Discussões contemporâneas

[editar | editar código-fonte]

Dentro do campo da transmissão intergeracional, muito se tem discutido atualmente sobre o problema causado pela contradição verificada entre a educação fornecida pelos pais e pelas instituições escolares e o surgimento de um novo contexto social. Essa cisão que prejudica o caminho de continuidades entre as esferas educativa e profissional resulta num fenômeno de quebra de expectativas, hoje experimentado por muitos jovens, que têm de lidar com as sensações de ressentimento e fracasso profissional.
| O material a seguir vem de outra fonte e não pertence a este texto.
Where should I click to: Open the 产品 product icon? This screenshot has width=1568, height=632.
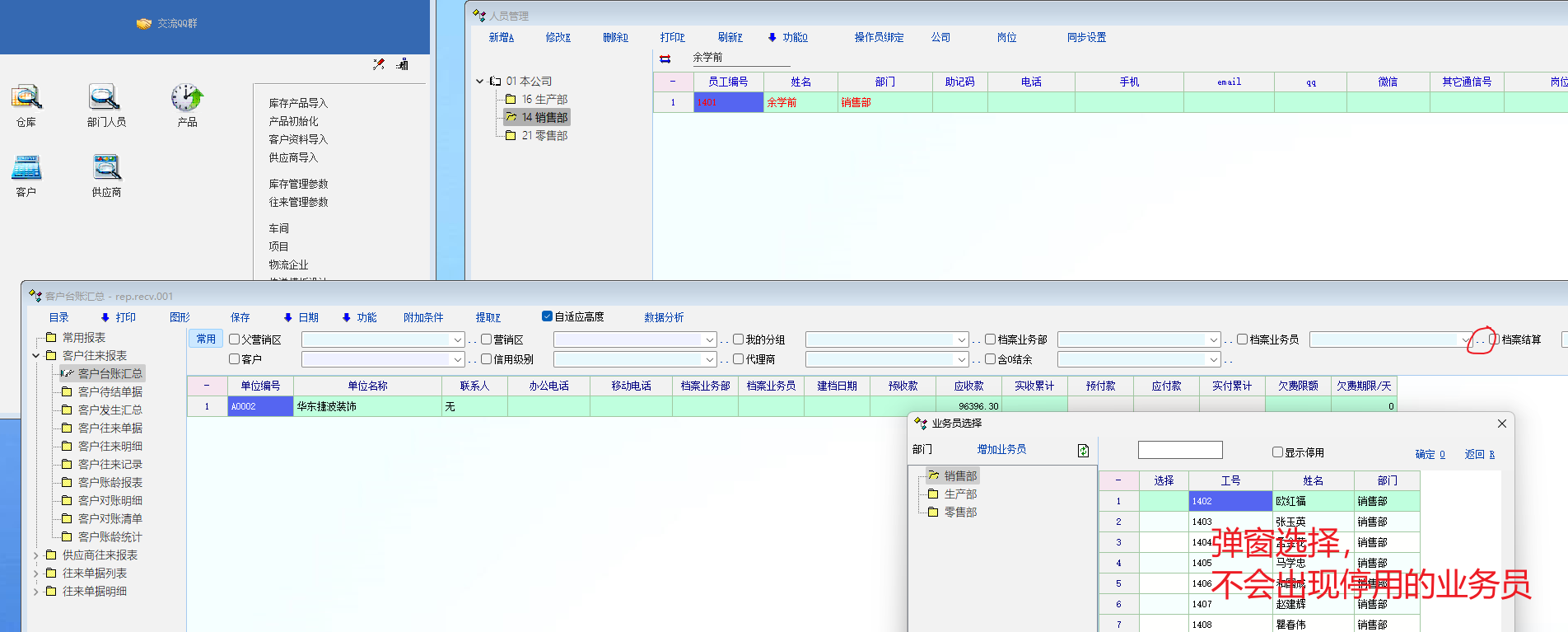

Segundo Pierre Bourdieu[6], a permanência de habitus primários do indivíduo é capaz de explicar a ocorrência de práticas objetivamente desajustadas às atuais condições sociais, da escola, do mercado de trabalho etc, porque eram adaptadas, pensadas e preparadas para funcionarem adequadamente em contextos passados e sob condições já historicamente ultrapassadas. Um exemplo brasileiro concreto de tais inadaptações, reforçado pelo sentimento provocado pela experiência de declínio social, pode ser encontrado nos relatos dos jovens filhos de metalúrgicos da região do ABC Paulista, relatos estes dispostos na obra Ser metalúrgico no ABC: transmissão e herança da cultura operária entre duas gerações de trabalhadores, da socióloga brasileira Kimi Tomizaki[9].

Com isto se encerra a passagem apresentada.